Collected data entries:
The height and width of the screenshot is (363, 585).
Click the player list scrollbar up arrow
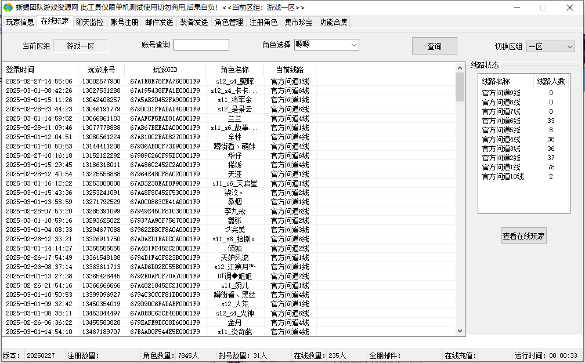(460, 67)
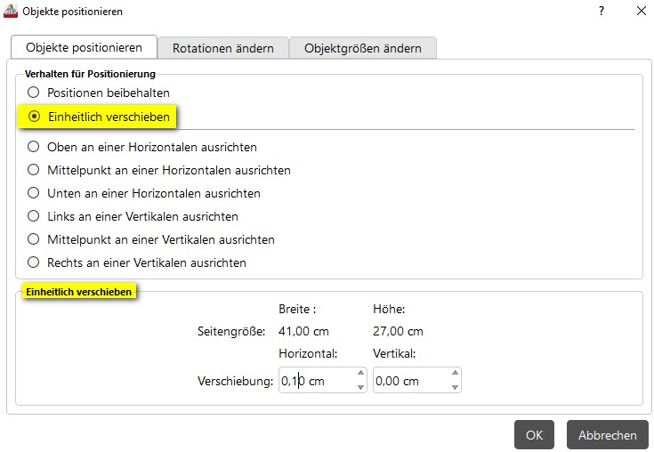Open the Objekte positionieren tab

point(84,47)
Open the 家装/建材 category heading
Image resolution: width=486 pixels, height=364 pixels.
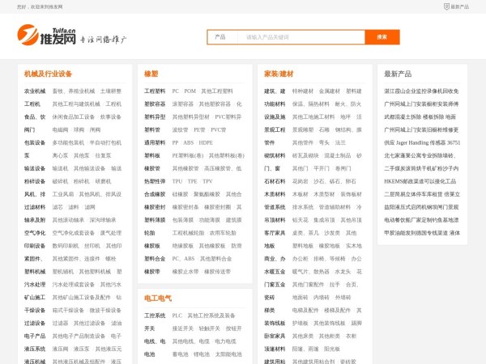[279, 73]
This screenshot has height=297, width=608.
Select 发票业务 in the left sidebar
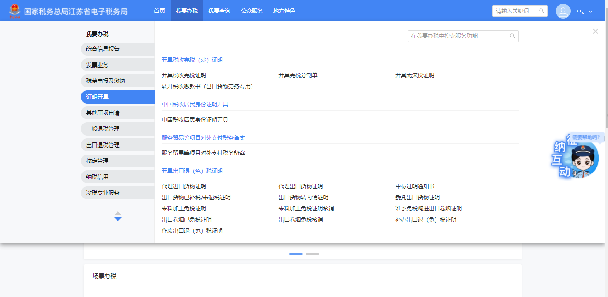(x=98, y=65)
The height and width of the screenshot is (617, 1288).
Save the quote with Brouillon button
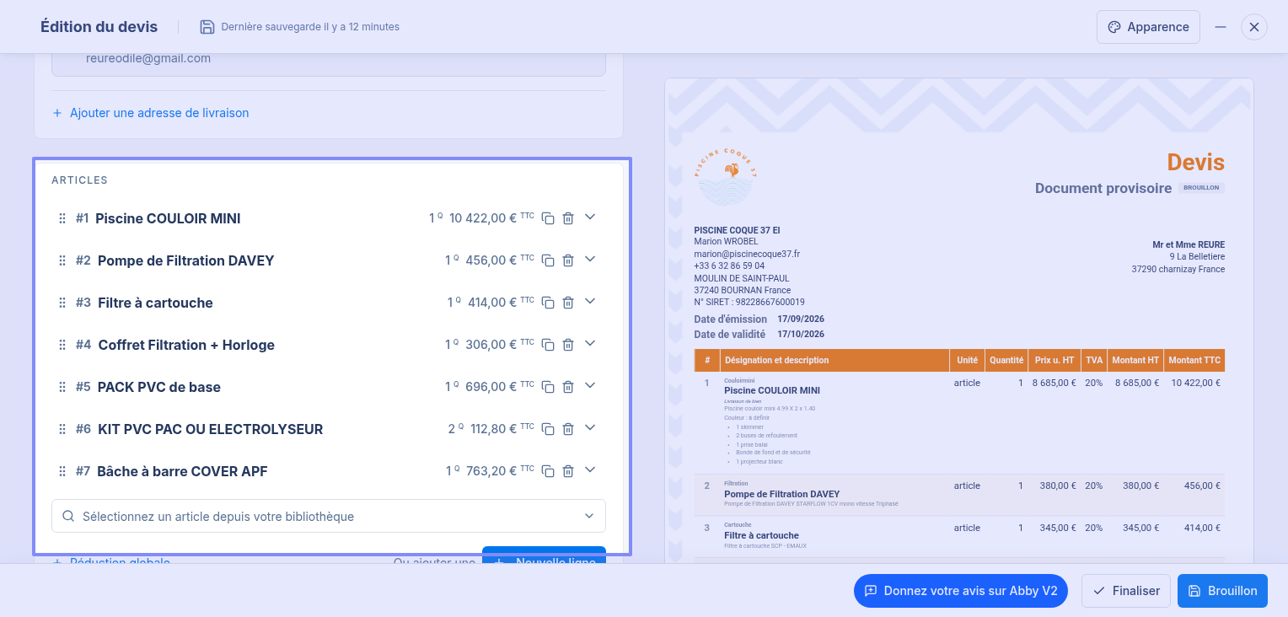(x=1222, y=591)
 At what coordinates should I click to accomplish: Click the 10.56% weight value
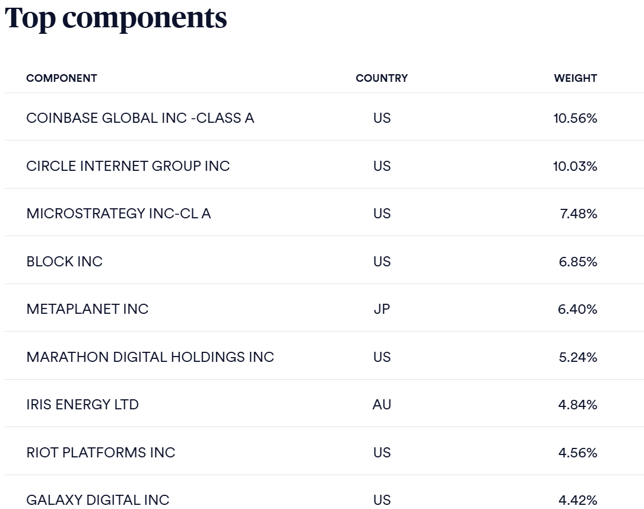tap(575, 118)
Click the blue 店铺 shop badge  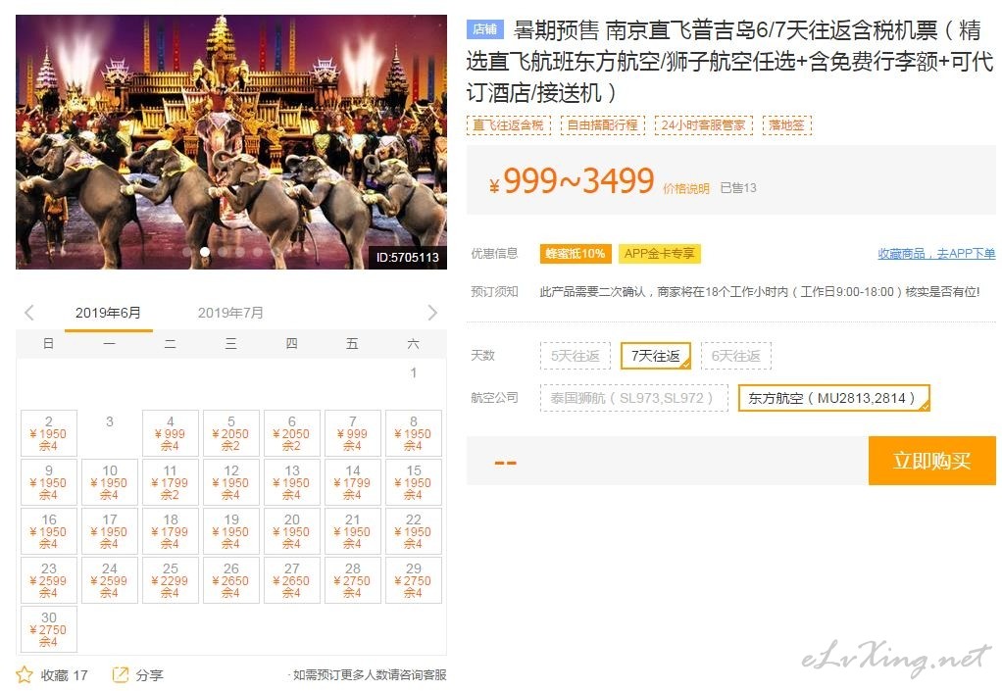click(x=485, y=29)
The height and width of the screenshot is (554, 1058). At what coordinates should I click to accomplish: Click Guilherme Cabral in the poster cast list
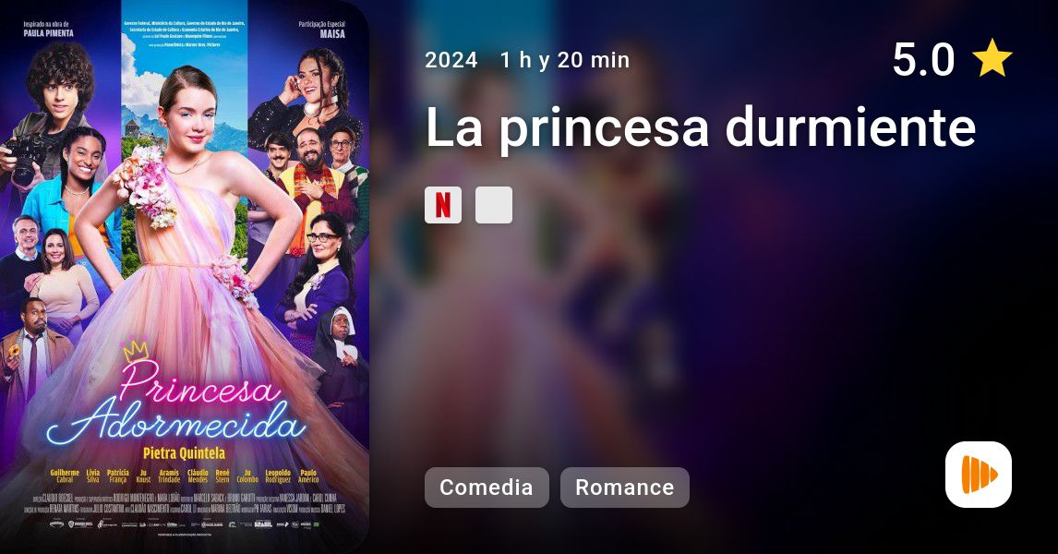[x=65, y=476]
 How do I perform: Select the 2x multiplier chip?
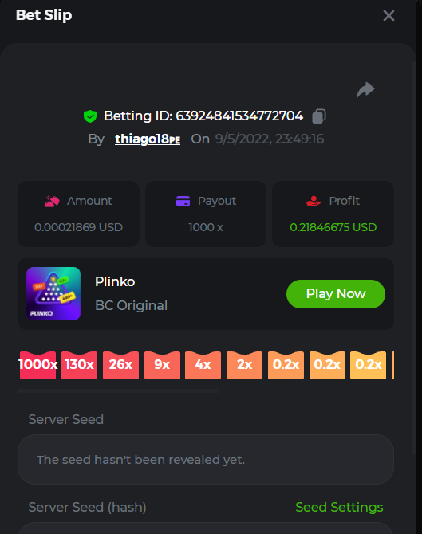click(x=244, y=365)
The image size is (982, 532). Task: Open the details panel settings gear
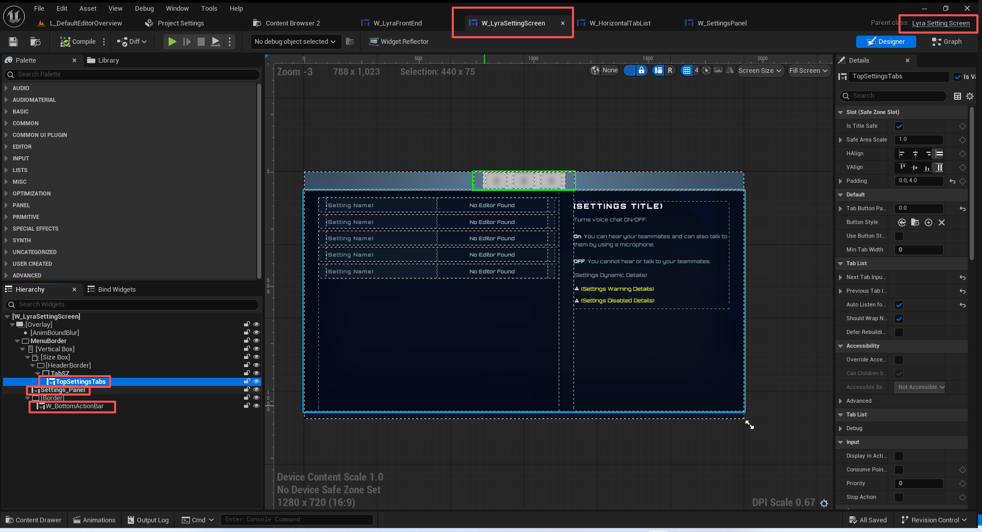970,96
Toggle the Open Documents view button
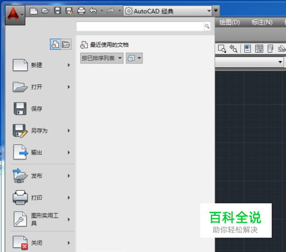 [x=66, y=44]
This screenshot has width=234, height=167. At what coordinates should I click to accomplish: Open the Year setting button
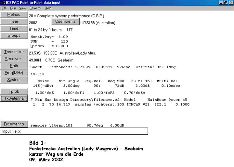coord(14,22)
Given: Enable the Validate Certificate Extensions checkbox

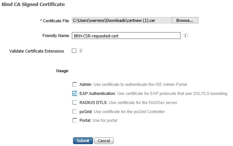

[TASK TO CARRY OUT] Give back only the lines from the one that carries "The image size" through the final line above, both included. Drop all pictures.

[TASK RESULT]
The image size is (982, 532). Task: Open the details panel settings gear
970,96
Toggle the Open Documents view button
 [x=66, y=44]
This screenshot has width=234, height=167. At what coordinates should I click to accomplish: Open the Year setting button
coord(14,22)
Given: Enable the Validate Certificate Extensions checkbox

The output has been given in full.